Hey there! I hope I've included enough information here; more than happy to add more info/detail as needed (apologies if I glazed over anything here).
My domain is: nmdp.org
I ran this command: (requesting renewal of several different certificates with more than a dozen or so domain names, using Ansible playbooks with the Ansible Crypto ACME modules, see below)
It produced this output:
Repeated SERVFAIL responses on CAA lookups, originally without a CAA record present for our domain, but also after creating CAA records it continues to happen. This is been happening for at least a few weeks now and a couple network engineers and myself have been scratching our heads on this trying all sorts of tests from various locations with various levels of intensity and we can't seem to reliably replicate the SERVFAIL errors. We also don't seem to have any indication from our DNS proxy provider (Imperva) that anything is going wrong here (we have a support ticket opened up with Imperva but still getting traction on that).
It's seemingly sporadic, and not always the same SAN/domain that comes back with the SERVFAIL, and not specific to wildcards or nonwildcards, and not specific to my domain name (nmdp.org) nor the subdomains we're listing as SANs.
If the error does happen to occur on a smaller cert (say, less than 8-10 domains) simply rerunning our automation job is successful.
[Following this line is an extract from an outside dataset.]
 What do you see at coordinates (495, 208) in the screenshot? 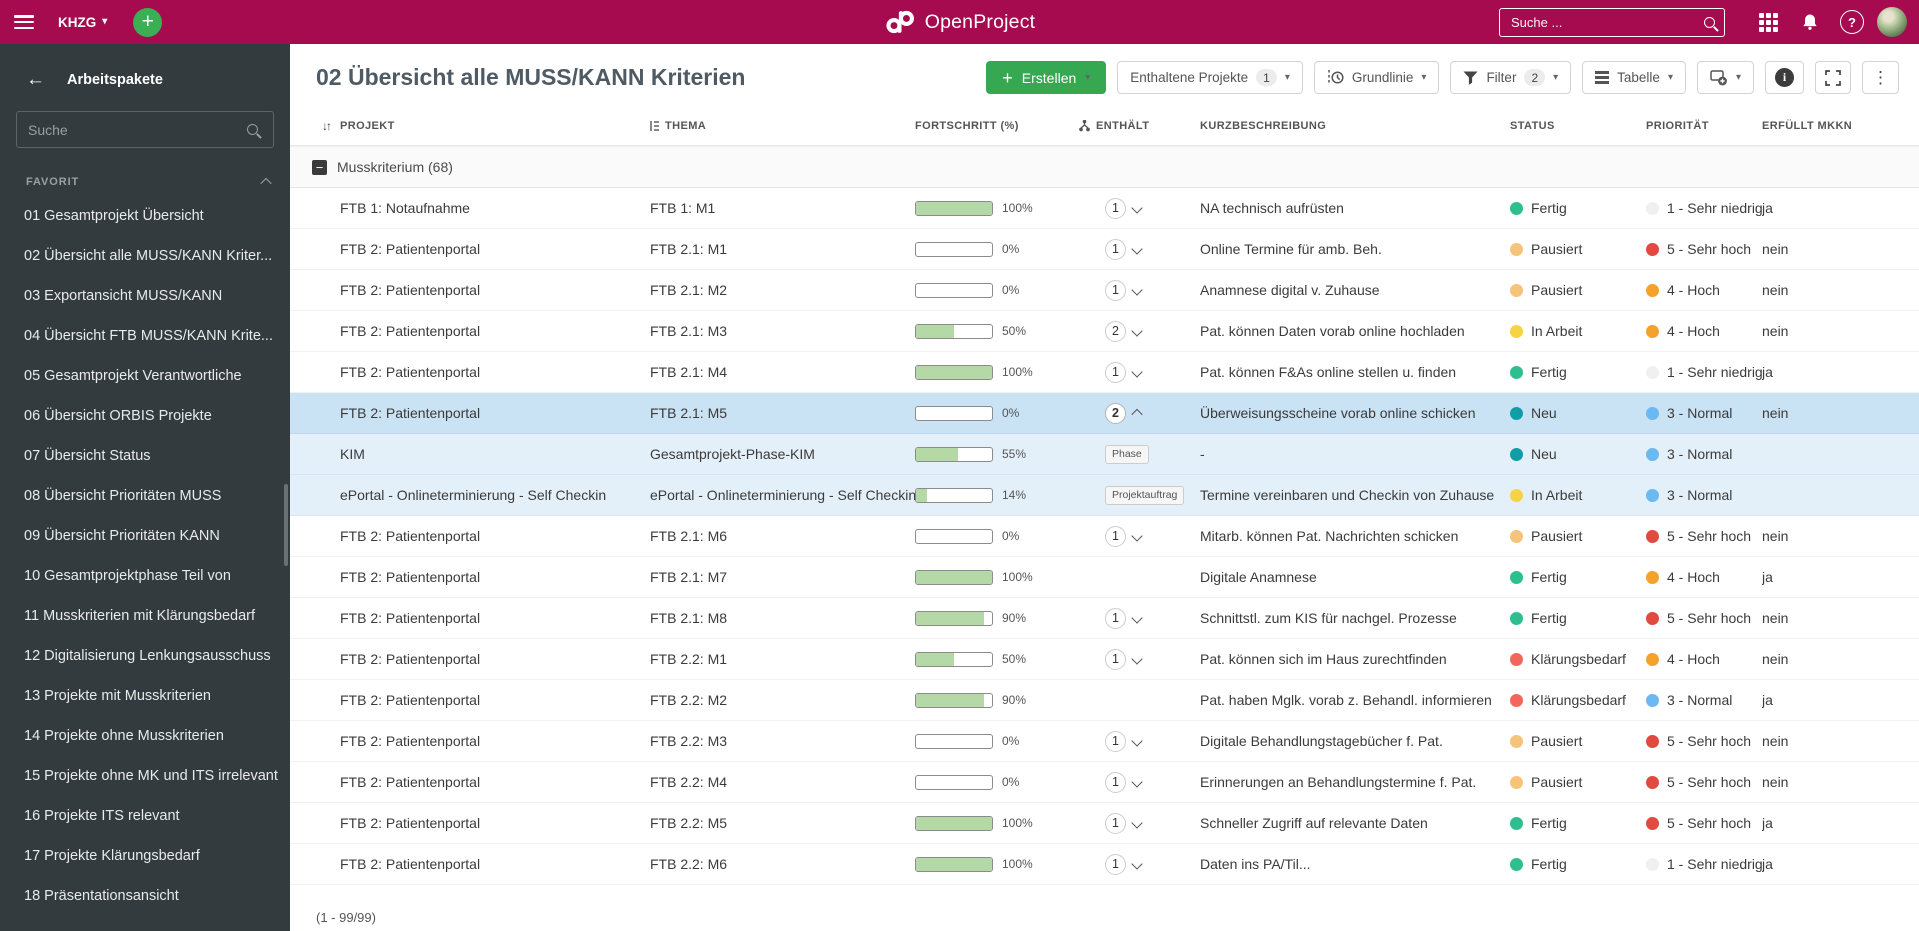
I see `cell-project: FTB 1: Notaufnahme` at bounding box center [495, 208].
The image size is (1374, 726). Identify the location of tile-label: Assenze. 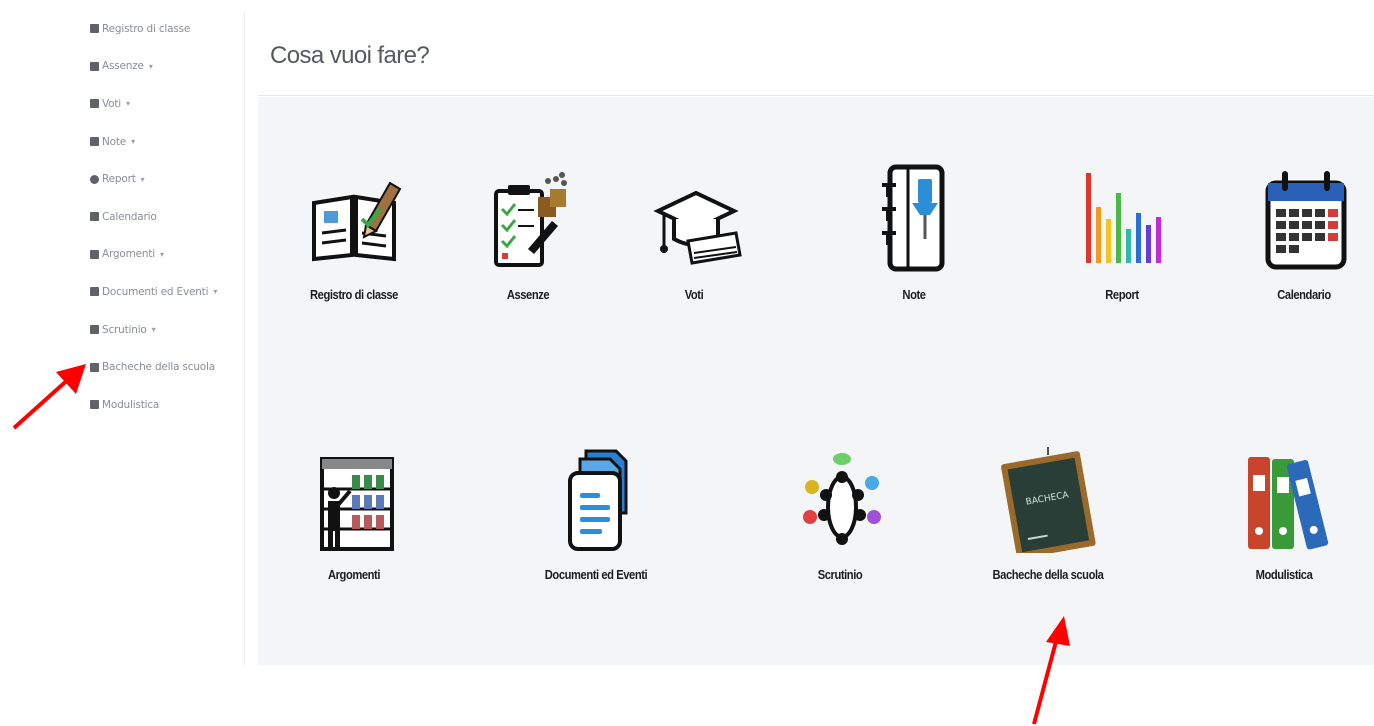
(528, 294).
On these few larger certificates, it doesn't appear to help waiting any number of days waiting to retry.
My web server is (include version): (n/a, though using latest version or N-1 version of Ansible Crypto ACME modules)
The operating system my web server runs on is (include version): Running on Linux (Ubuntu, I believe), in Ansible execution runner containers.
My hosting provider, if applicable, is:
DNS: Imperva (proxying in front of Infoblox).
I can login to a root shell on my machine (yes or no, or I don't know): yes
I'm using a control panel to manage my site (no, or provide the name and version of the control panel): no
The version of my client is (e.g. output of certbot --version or certbot-auto --version if you're using Certbot):
Ansible Crypto acme_certificate_module (community.crypto.acme_certificate module – Create SSL/TLS certificates with the ACME protocol — Ansible Community Documentation)
Other actions we've run/tested:
- Nothing particularly obvious when looking at LetsDebug
- CAA results appear as expected via unboundtest.com
- I didn't notice any egregious issues on check-your-website.server-daten.de (though I could have missed something there)
- We haven't been able to reproduce this as consistently over the Let's Encrypt Staging environment; we still get CAA failures on two of our larger certs, though occasionally get back a successfully issued cert in Staging (whereas Production hasn't seen a successful issuance on those certs in two weeks or so, failing on the CAA SERVFAIL errors)
I'd love for there to be a giant red flag somewhere, but I haven't been able to find it yet.
Any help on this would be awesome, even if just spitballing some more ideas.
Thanks!